In this space, the emergence of generative artificial intelligence (AI) has promised to revolutionize researchers’ experiences of the scientific process. Generative artificial intelligence (generative AI) is a class of algorithms that combine generative models with deep neural networks, allowing users to generate probable new text, images, and audio outputs from supplied human inputs such as text or image prompts. AI-assisted coding, in particular, has been argued to improve developer productivity—particularly in supporting relatively novice programmers (Peng et al., 2023; c.f. Orosz & Beck, 2023)—and has anecdotally been suggested to provide a more enjoyable coding experience by automating low-level details and reducing time to problem solution. Its potential to improve the scientific process is thus clear, though how it and other generative AI tooling are adapted by the broader community will ultimately shape its impact. There is thus a clear potential that it could be used to similarly accelerate methods development. While other reviews have considered emerging use cases of generative AI models for neuroimaging analyses (Gong et al., 2023), the potential impact of these methods on the scientific process itself remains underexplored. Here, we aim to directly consider these questions, overviewing the potential impact of AI-assisted tooling on neuroimaging field practice. We note that—while another important, related topic in this area—the influence of AI technologies on scientific writing and reviewing has ethical considerations for the current academic credit system (Nature, 2023), but we leave those for future discussion. Instead, we highlight how the emergence of generative AI methods is likely to impact both day-to-day practice and new analytic methods for neuroimaging. We further argue that these methods will play against the well-established open source ecosystem in neuroimaging, introducing new considerations for both developers and users of these tools.

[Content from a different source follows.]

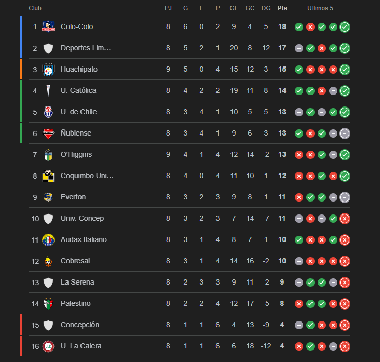Open the Deportes Limache team link
The height and width of the screenshot is (362, 380).
point(86,48)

2 A Historical Perspective: The Introduction of Data Science
While the mass adoption of generative AI technologies is a unique historical moment, we can use other methodological turning points to frame these developments. Perhaps the most relevant of these is the creation of “data science” as an approach to systematizing scientific data analysis. In 1962, John Tukey published “The Future of Data Analysis” in which he called for the creation of data science—a field contrasted with statistics in its unique focus on data analysis (Tukey, 1962).
Among other prescient arguments, Tukey emphasized the importance of developing automated, standardized approaches to as many statistical procedures as possible rather than relying on individual researcher expertise. Failure to do so, he suggested, would result in poor research practices as more data became available, since “most data analysis is going to be done by people who are not sophisticated data analysts and who have very limited time; if you do not provide them tools the data will be even less studied” (p. 22). Indeed, neuroimaging has found itself in exactly this position, as a lack of dedicated data science training siloed analytic expertise both within and across labs. The emergence of data standards such as BIDS (Gorgolewski et al., 2016) has allowed the Nipreps ecosystem (Esteban et al., 2019) to fill this gap in part by automating some common fMRI preprocessing workflows based on existing software platforms such as AFNI (Cox, 1996), FSL (Jenkinson et al., 2012), and ANTS (Tustison et al., 2021).

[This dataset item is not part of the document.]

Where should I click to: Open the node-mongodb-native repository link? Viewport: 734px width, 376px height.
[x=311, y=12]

While extensions to other neuroimaging modalities are an obvious next step (though see, e.g., MNE-BIDS Pipeline for one existing example; Appelhoff et al., 2019), work across the Nipreps ecosystem has highlighted two core areas of work for neuroimaging methods development. First, the need to continue standardizing analysis practices in areas that have yet to develop a formal theory, such as image quality control. Second, the need to facilitate automation in the analysis of preprocessed fMRI datasets, where the exact analysis choices are specific to a particular research question and task design. Generative artificial intelligence (AI) may help to address both of these broad challenges.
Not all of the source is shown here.